People experience the sensations of labour differently.  There are many factors that affect this and I believe preparation is a massive part of this.  If you prepare your mind POSITIVELY beforehand (I used HypnoBirthing – The Mongan Method®) you will not necessarily experience it as pain.  Early labour for me felt wonderful, a real natural high.  My skin was tingly – like being tickled really gently and getting goosebumps, but with a deep warm sensation inside my body as it did its work to help the babies emerge.  You can really allow yourself to experience pleasure!

So please have a think about your experiences and even if they weren’t exactly what you hoped/planned for, focus on the small moments that you can look back on with fondness and let that be what you share with other women.  By helping to change expectations one mindful comment at a time, we do our fellow men, women and children a great service.

Thank you for participating!

Blessed Be x

2 Comments »

  1. Jen Said:

    Both of my amazing home waterbirths were memorable for many reasons – some joys repeated themselves second time around, and some pleasures remain a fond memory attached to one individual birth:

    When in labour with my first son I enjoyed a HUGE sense of achievement, not just at the point of birth but when I learnt that my ‘focused calmness’ had taken me from hardly effaced at all to 9cm dilated in less than two hours. From that point on I felt a great sense of ownership and pride in the beautiful process in which I was partaking.
    Sensations of love and warmth, both physical and emotional washed over me like waves throughout my labour, and I found huge pleasure in allowing myself to become one with the rhythms of my body. I basically experienced the most amazing orgasm before birthing my son’s head. Yup.
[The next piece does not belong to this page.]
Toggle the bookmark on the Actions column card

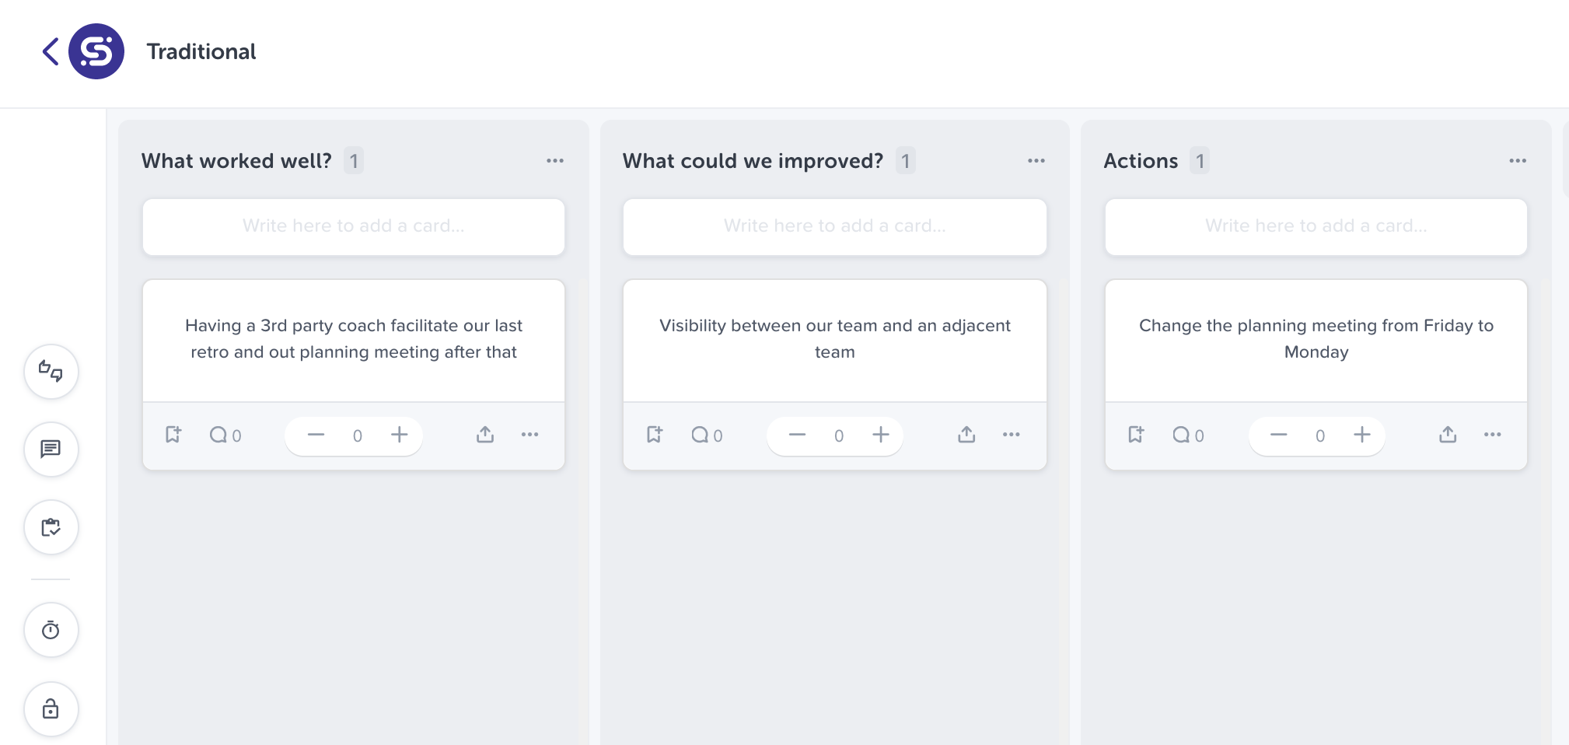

    Humour played a significant role in both of my labours, and I have enjoyed musing on this ever since. It seems to me that, for better or worse, during labour the real core and crux of what a relationship is built on can be exposed – I think this was certainly the case for me and my husband, a delicious mixture of humour and sexual energy were present throughout, reflecting the bare bones of what first attracted us to each other. How beautiful to be reminded of this as we were bringing the very fruits of this love into being.

    My second homebirth was, quite frankly, a laughter marathon – I like to think I’m pretty funny when uninhibited by the various social phobias which plague me – and uninhibited I certainly was, swimming naked in my own living room and cracking some well timed funnies, me, my husband and best friend/doula forming a comedic trio which will go down in history.

    I was quietly confident about my second birth, but it reached new heights of beauty and relaxation, what with music, candles and the presence of my best friend as doula/companion. What was a beautiful family bonding experience also cemented our friendship to new levels of sisterhood and trust. For this I will always be grateful.
    I also had a fantastic midwife who seemed to tune in immediately to my mindset – she literally hid herself away, falling asleep on my armchair out of my eyeline, and when it came to delivering, I delivered by myself, retreating into my own space within the pool and having the joy and privelege of telling everyone ELSE in the room at the exact moment he arrived, and feel the sweet ownership of the moment of birth.

    Oh, I could go on forever about positive birth and motherhood. Maybe I’ll come back and post about being a mummy!

    • blessedbirth Said:

      Blub blub! Beautiful. Love the mention of the internalised stuff too. It’s fab the way the birth experience can be shared, but so amazing also how personal it can be too. Please do come back and share more!

      I think it’s important to mention that even if the birth story doesn’t always pan out exactly to plan, focusing on those moments of achievement and strength and in feeling empowered to make your own choices will make a massive difference to how you feel about it afterwards.

      My births were ideal for me and for the individual children born (As it is as much their journey as it is the parents’) although they were not without challenges. But it is those challenges that demonstrated the strength of the relationship and characters of my husband and I and left us knowing that we did the very best we could. It is that that gives us such a sense of satisfaction with our experiences, not that they were ‘perfect’ births.